• _About this task_: Emit the data below verbatim, stripping out any pictures.

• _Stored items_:
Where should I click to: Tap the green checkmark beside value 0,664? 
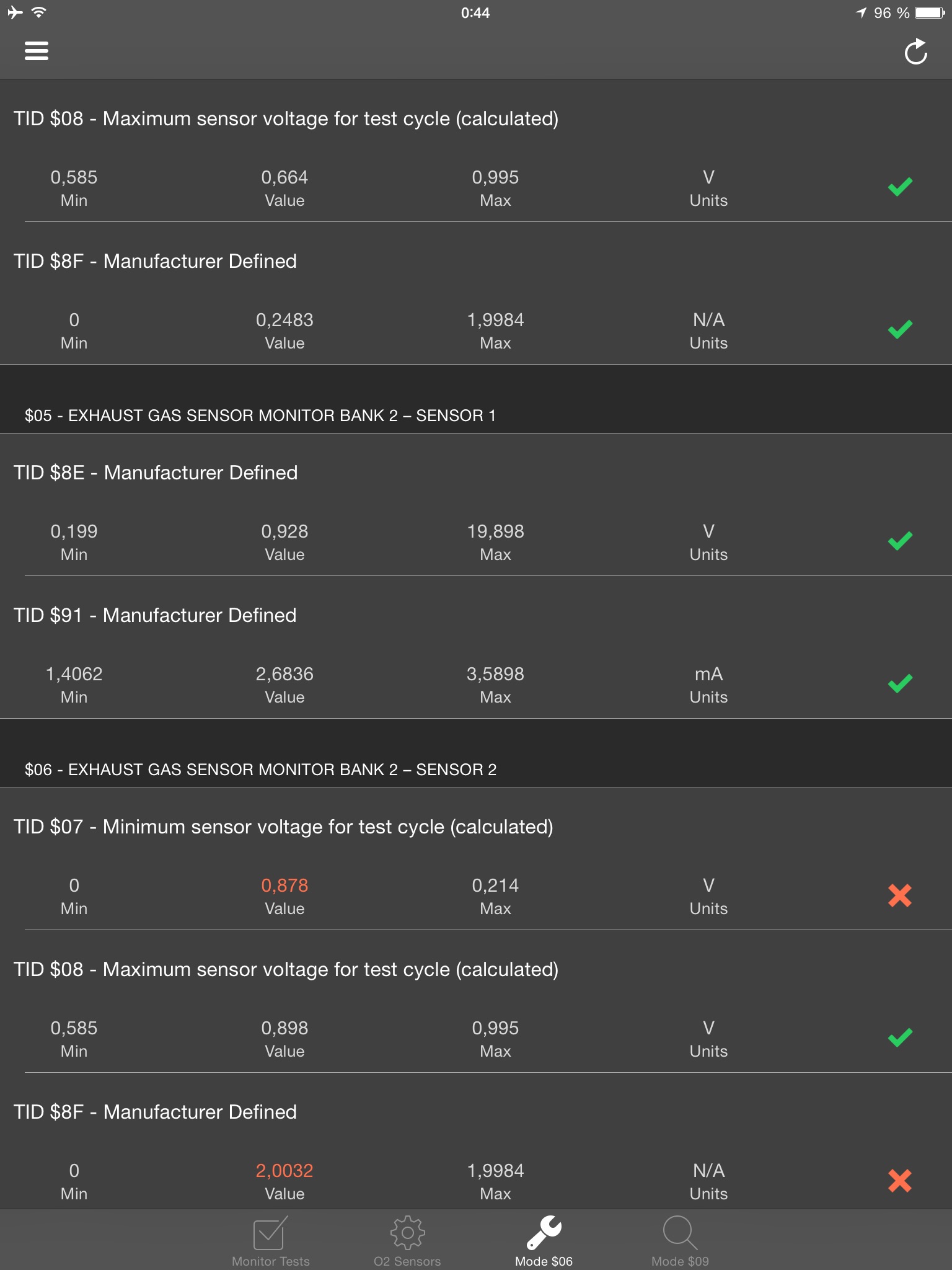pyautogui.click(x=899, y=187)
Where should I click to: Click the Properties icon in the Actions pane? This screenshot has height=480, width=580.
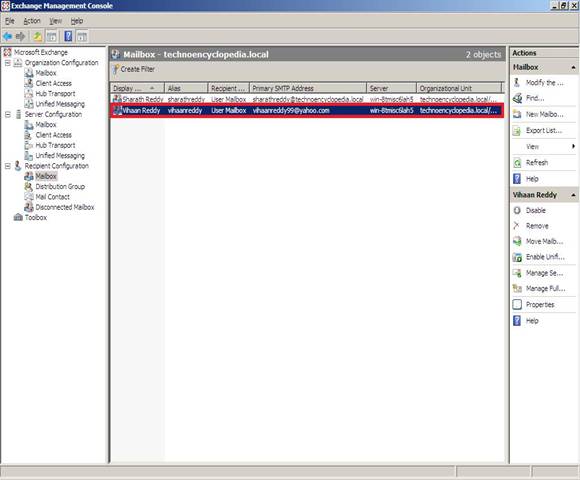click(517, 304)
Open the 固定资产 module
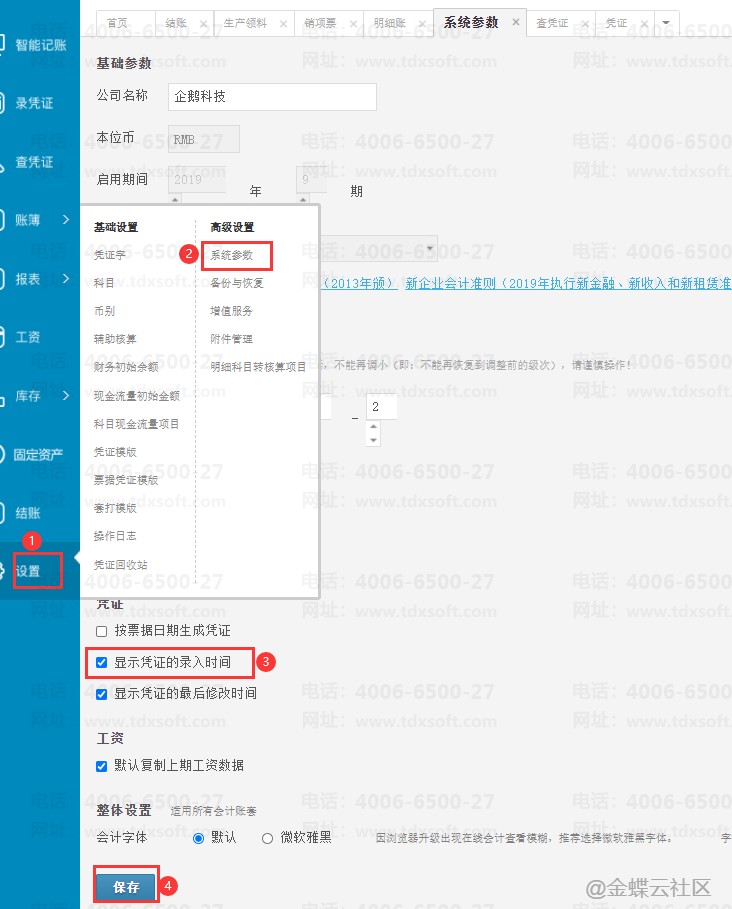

• _Finished task_:
Where should I click to: Tap the green checkmark beside value 0,664? 
pyautogui.click(x=899, y=187)
Where should I click to: Click the Properties icon in the Actions pane? This screenshot has height=480, width=580.
click(517, 304)
Open the 固定资产 module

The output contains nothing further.